Credit: Scott Kissell

Credit: Scott Kissell

OXFORD — One new Miami University student this week moved into the same Emerson Hall room assigned to her mother 33 years earlier.

Sarah Bowling was assigned the room randomly, and it just happened to be the one her mother moved into in the fall of 1990.

“When my mom told me, we both screamed over the phone, and I was in total disbelief,” said Sarah, a 2023 Cincinnati Hills Christian Academy graduate who will major in integrated English language arts education.

Laura Everett Bowling graduated from Miami in 1994 with a bachelor’s degree in marketing and serves as the senior account manager for Cincinnati Magazine in advertising and event sponsorship sales.

“My first reaction was total and complete surprise, and absolute shock. I just couldn’t believe it,” Laura said. “I was hoping she would be in South Quad just because that was where I lived, but never ever expected her to be in Emerson, let alone in my exact room.”

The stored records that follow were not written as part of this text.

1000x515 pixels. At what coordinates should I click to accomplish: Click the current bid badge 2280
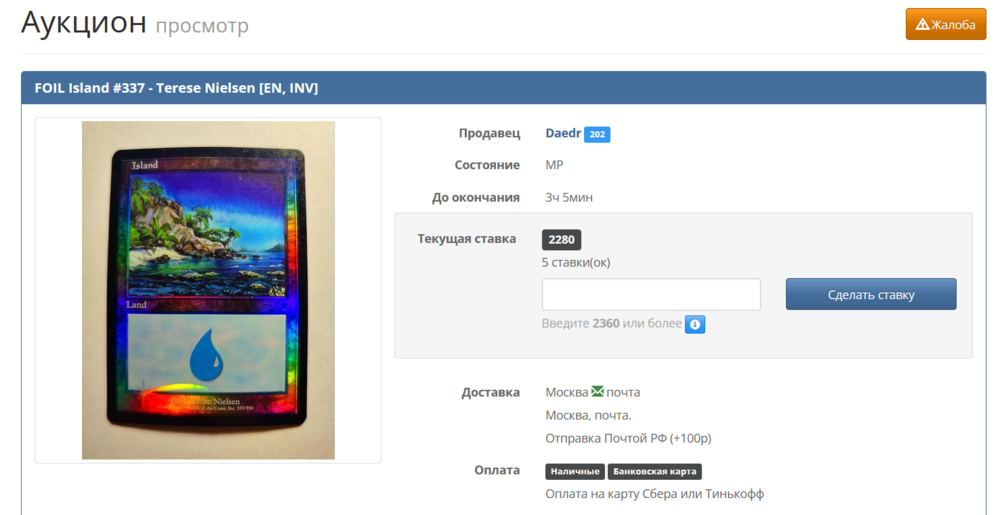click(561, 240)
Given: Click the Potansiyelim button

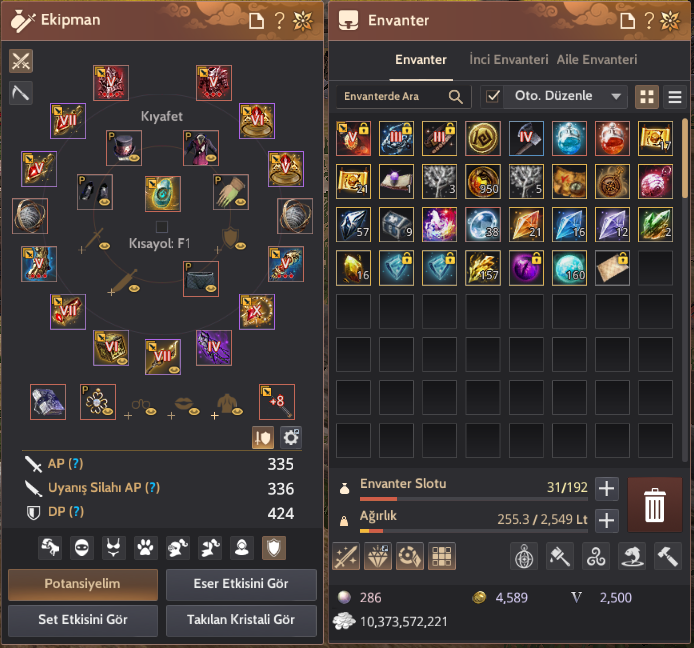Looking at the screenshot, I should click(83, 584).
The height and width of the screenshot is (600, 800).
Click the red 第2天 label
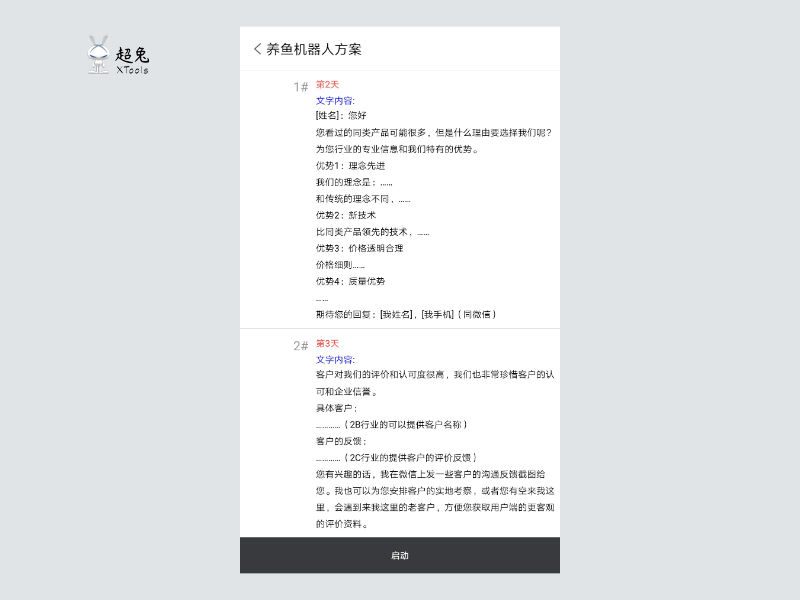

The odds of being assigned to the same residence hall of a parent are about 0.02%, said John Bailer, Distinguished University Professor emeritus of Statistics. But with 4,474 dorm rooms on campus, “the likelihood of being placed in the same room 33 years later is 1,099 to one,” he said, basing it on the 1,100 dorm rooms allocated to first-year female students. “You are more likely to be audited by the IRS than to be placed in the same room as a parent.”